Among the calls during that shift: An elderly woman had fallen out of bed. A man complained that his lungs were burning from bad crack cocaine. At least two runs involved men sprawled on sidewalks. A bottle of vodka lay near one.
“That wears on us,” said firefighter Joseph Papariello, who is also a certified paramedic. “We’re not doing what we’re designed to do.”
Five of the 24 calls came from tripped fire alarms. Only one was a box alarm, or possible fire.
The firefighters jumped on each call. On their way to the possible fire, with sirens wailing and traffic parting along 13th Street NW, their emergency radios crackled. The reports of smoke were likely a meal gone awry in an oven. The truck turned around, and the firefighters returned quietly to the station.
The hallways of Engine 11 illustrate the division between firefighters and single-function emergency medical workers.

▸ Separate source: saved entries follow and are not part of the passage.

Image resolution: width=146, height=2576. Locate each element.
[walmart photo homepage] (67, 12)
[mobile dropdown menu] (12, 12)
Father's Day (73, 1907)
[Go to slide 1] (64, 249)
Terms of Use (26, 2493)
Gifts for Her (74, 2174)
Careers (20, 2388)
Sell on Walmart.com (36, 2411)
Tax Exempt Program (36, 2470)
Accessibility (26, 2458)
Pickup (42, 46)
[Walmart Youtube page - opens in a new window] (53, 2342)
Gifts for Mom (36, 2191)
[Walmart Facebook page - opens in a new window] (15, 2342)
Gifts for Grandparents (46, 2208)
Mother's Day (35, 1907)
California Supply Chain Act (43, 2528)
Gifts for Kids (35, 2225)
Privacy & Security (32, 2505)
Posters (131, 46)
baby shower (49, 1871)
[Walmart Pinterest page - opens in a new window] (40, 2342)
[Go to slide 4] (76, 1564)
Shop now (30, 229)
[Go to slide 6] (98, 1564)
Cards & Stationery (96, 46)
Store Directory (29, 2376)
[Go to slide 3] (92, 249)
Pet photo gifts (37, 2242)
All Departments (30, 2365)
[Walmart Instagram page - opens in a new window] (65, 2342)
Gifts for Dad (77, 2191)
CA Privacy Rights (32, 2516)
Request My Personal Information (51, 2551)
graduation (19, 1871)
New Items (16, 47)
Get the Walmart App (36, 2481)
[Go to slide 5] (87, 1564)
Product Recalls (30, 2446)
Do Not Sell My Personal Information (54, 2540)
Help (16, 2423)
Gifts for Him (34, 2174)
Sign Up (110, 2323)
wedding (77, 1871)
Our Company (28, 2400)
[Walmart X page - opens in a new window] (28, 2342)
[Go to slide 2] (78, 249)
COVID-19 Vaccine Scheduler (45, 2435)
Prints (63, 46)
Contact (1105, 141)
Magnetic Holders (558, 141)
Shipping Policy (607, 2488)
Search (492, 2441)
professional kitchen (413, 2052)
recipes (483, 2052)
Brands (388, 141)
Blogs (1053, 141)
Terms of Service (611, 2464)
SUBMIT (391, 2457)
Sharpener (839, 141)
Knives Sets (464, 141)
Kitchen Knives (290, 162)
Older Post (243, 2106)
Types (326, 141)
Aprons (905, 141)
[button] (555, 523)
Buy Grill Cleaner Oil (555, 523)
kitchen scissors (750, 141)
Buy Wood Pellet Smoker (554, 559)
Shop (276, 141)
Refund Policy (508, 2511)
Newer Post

Framed photos show firefighters battling neighborhood blazes. Not one shows a firefighter responding to a medical call. The symbolism is significant to some.
“They’ll tell you they didn’t come to ride an ambulance,” said Hattie Tompkins, an emergency medical supervisor who works out of Engine 11. “They came to fight fires.”
Kenny Lyons, who heads the union representing civilian medical workers, said he is unconvinced that the integration would improve the department’s performance in medical calls. In effect, he said, the agency is slowly phasing out those who had a singular passion for emergency medical work.
But Halliday and other task force members said they think that Rubin’s efforts to make emergency medical services an equal priority with firefighting send a stronger message than dismantling the department. They said they would monitor the reforms.
Almost two years after Rosenbaum was beaten with a lead pipe as he took an after-dinner walk, city officials seem confident that the conditions that allowed emergency responders to conclude that he was drunk, among other failures, are a thing of the past.
“I hope that just my simple presence alone is sending the message . . . that this administration will simply not tolerate indifference,” Rubin said.